Croome served as Registrar of Wounded at the Second Southern General Hospital in the First World War. When the war ended Croome went to Oxford University, graduating with a Master of Arts.

== Work and interests ==
Croome trained as an archaeologist. He used his professional training and knowledge of ancient buildings to oversee the care of ecclesiastical buildings particularly in his home county of Gloucestershire. In his parish church, All Saints' at North Cerney, as well as holding the posts of churchwarden, altar server and sacristan, Croome took an active and professional interest in the maintenance of the church.

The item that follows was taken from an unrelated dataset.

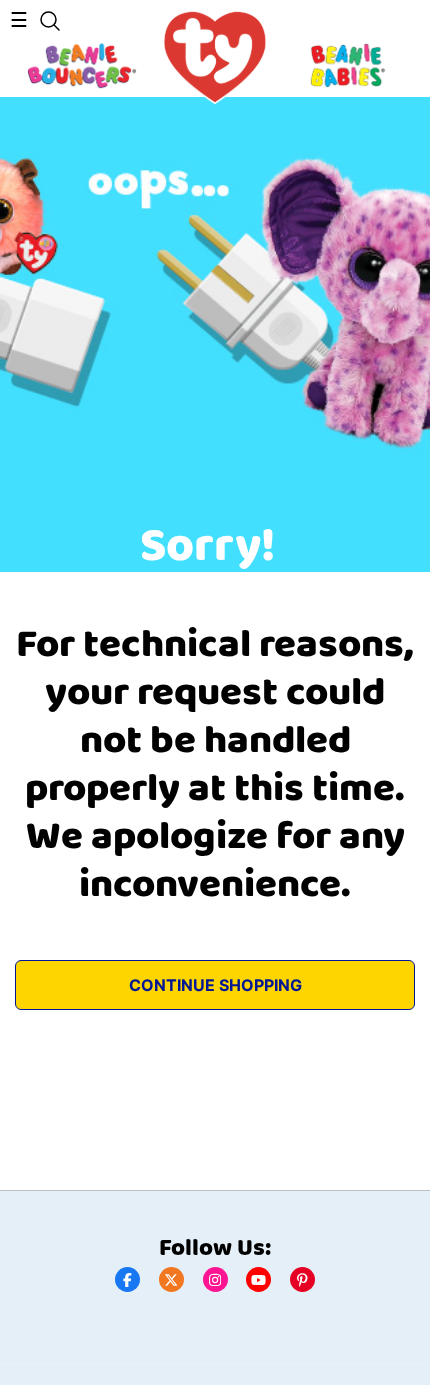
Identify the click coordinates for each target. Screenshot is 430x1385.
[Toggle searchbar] (50, 21)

Croome was a President of the Bristol and Gloucestershire Archaeological Society and was President of the Archaeological & Historical Society in Cirencester. The Croome Lectures, named in his honour, are an annual event in Cirencester and guest speakers have included Sir Nikolaus Pevsner and Sir Simon Jenkins.

Croome's wide interests led to a number of appointments to various ecclesiastical organisations. These included serving on diocesan advisory committees, local and national. He was a Vice Chair of the Council for the Care of Churches and Chair of the Cathedral Advisory Committee, a post he held until his death in 1967. Croome was active in the local community through his work as a magistrate. He served on the Cirencester Bench for 40 years and was its Chair Person for 20 years.

Photographs attributed to Croome are held in the Conway Library at The Courtauld Institute of Art, London. This collection comprises mostly architectural and sculptural images both ecclesiastical and secular. As part of the Courtauld Connects project this collection of images is currently being digitised.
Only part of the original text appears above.